- _Extrait du document_
┌──
Le 3 janvier 1823, les avocats montluçonnais se réunirent pour constituer le Barreau de Montluçon.
Dès avant, bien entendu, les avocats officiaient à Montluçon. L’une des traces importantes de leur exercice est le règlement intérieur établi en 1771 intitulé « Statuts de la Communauté des Avocats postulants, procureurs de la châtellenie royale de la Ville de Montluçon ».
L’ordre ainsi constitué vécut jusqu’en 1790. Survint alors la loi des 1er et 2 septembre 1790 qui a supprimé les ordres : leurs membres devenaient des défenseurs officieux et ne pouvaient plus porter la robe.
Sans grand enthousiasme, Napoléon rétablit le titre d’avocat par la loi du 22 ventôse an XII (13 mars 1804) et leur costume par la loi du 2 nivôse an XI (23 décembre 1802). Six ans plus tard, un décret impérial du 14 décembre 1810 règlemente l’exercice de la profession d’avocat et la discipline du barreau. Les avocats exerceront alors sous le strict contrôle de l’empereur tel que le souligne leur serment :
« Je jure obéissance aux constitutions de l’Empire et fidélité à l’Empereur ; de ne rien dire ou publier de contraire aux lois, aux règlements, aux bonnes mœurs, à la sûreté de l’État et de la paix publique ; de ne jamais m’écarter du respect dû aux tribunaux et aux autorités publiques, de ne conseiller ou défendre aucune cause que je ne croirai pas juste en mon âme et conscience. »
Il faudra attendre l’ordonnance royale des 20-23 novembre 1822 pour que les avocats retrouvent leur liberté et que renaissent les ordres.
Les registres de l’ordre, tenus à compter de cette époque à Montluçon, permettent de retracer la vie du barreau.
Les évènements qui marquent la vie du Barreau de Montluçon avant la première guerre mondiale de 1823 à 1914 :
La création du barreau
Le 3 janvier 1823 naît le Barreau de Montluçon. Il se compose alors de dix avocats. Un registre est ouvert qui nous permettra de retracer la vie de cette institution. Le règlement est un véritable guide comportemental et déontologique des avocats :
Les articles 6 et 7 rappellent le comportement que doit avoir un avocat notamment au cours d’une audience. Ainsi est-il précisé :
« Il devra toujours mesurer ses expressions dans la nature des faits et sur la réalité des preuves. Il s’abstiendra surtout de ne rien dire qui soit étranger à la cause et qui puisse offenser une partie dans ce sujet, ne devant jamais user de son ministère pour insulter impunément qui que ce soit ni de s’écarter de la modération.
Les avocats se tiendront debout et découverts lorsque le tribunal fera annoncer son entrée dans la salle d’audience.
└──
- _Documents fournis_
┌──
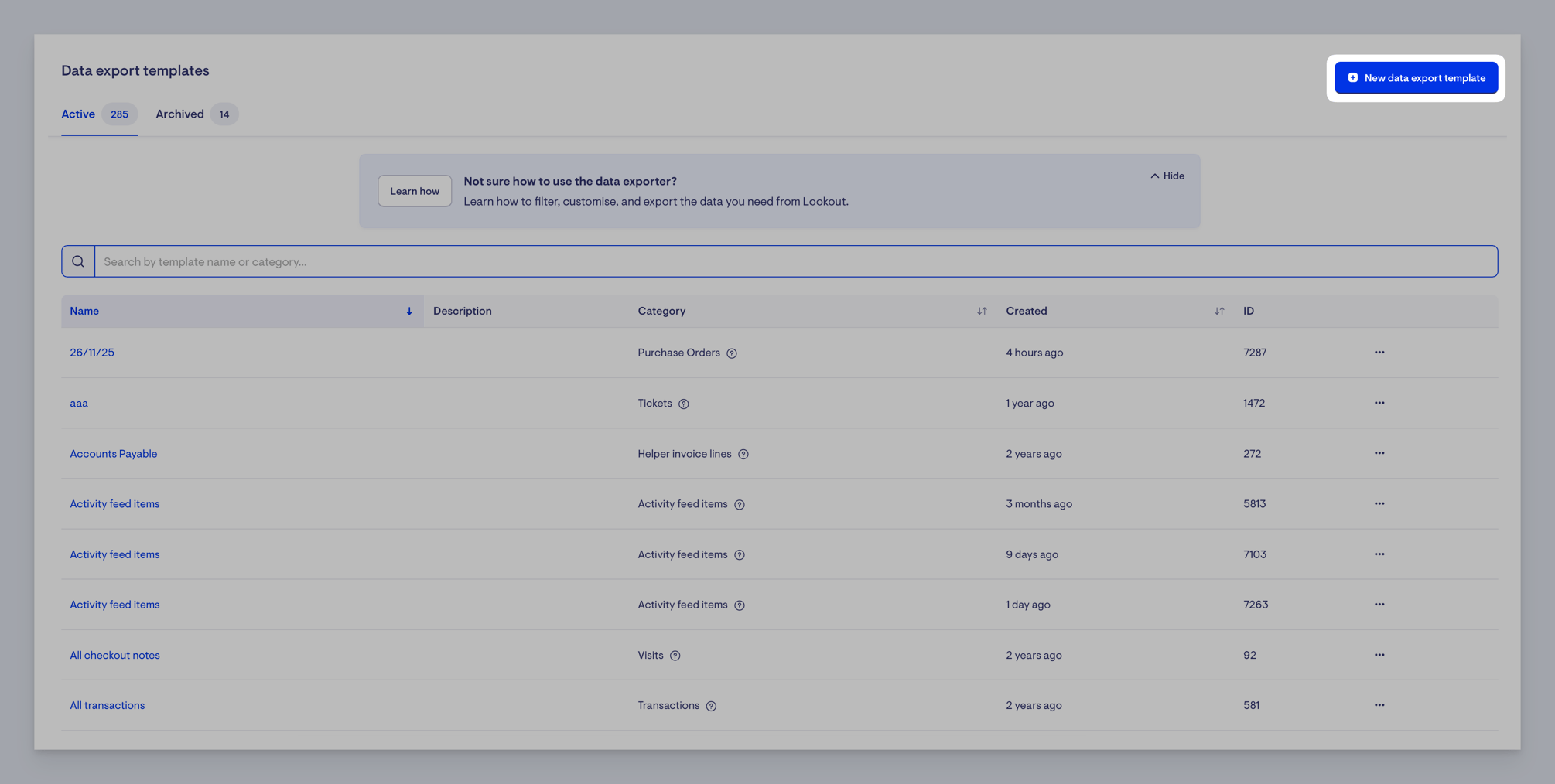Image resolution: width=1555 pixels, height=784 pixels.
Task: Click help icon beside Tickets category
Action: (684, 404)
└──
- _Consignes_
1. D'après le texte sur le Barreau de Montluçon, combien d'avocats ce barreau compte-t-il lors de sa création ?
2. Reprenez le texte sur le Barreau de Montluçon à la suite de sa dernière phrase et poursuivez-le dans le même style.

- _Corrigé_
1. Il compte dix avocats.

2.
Les mêmes règles de bienséance seront observées par les avocats lorsque le tribunal prononcera son jugement dans une affaire qu’ils auront plaidée. En effet, les avocats se lèvent lorsque la juridiction entre dans la salle. Il en est de même lorsqu’elle prononce son jugement ».
Ces règles perdurent encore aujourd’hui. Innovant également, l’article 8 prévoit qu’il y aura un bureau de consultation gratuit en faveur des indigents.
La vie ordinaire d’un barreau
Très rapidement, le Barreau de Montluçon sera un barreau militant puisqu’une première pétition sera adressée au préfet du département de l’Allier le 6 février 1824. Les avocats déplorent leurs mauvaises conditions d’exercice et sollicitent une aide financière permettant l’aménagement de la salle d’audience du tribunal de Montluçon.
Par la suite, le bâtonnier sera élu tous les deux ans ainsi qu’un Conseil de l’Ordre. Les membres composant le conseil de discipline seront également élus.
Pendant de nombreuses années, la vie de l’Ordre des Avocats ne sera rythmée que par la désignation du bâtonnier et des membres du conseil de discipline. L’effectif du barreau sera stable, oscillant entre cinq et dix avocats.
En 1857, les membres du barreau décident de fixer le tarif de leurs interventions.
Ainsi, une provision de 40 F (130,80 €) sera demandée pour une affaire ordinaire et de 25 F (81,75 €) pour une affaire sommaire.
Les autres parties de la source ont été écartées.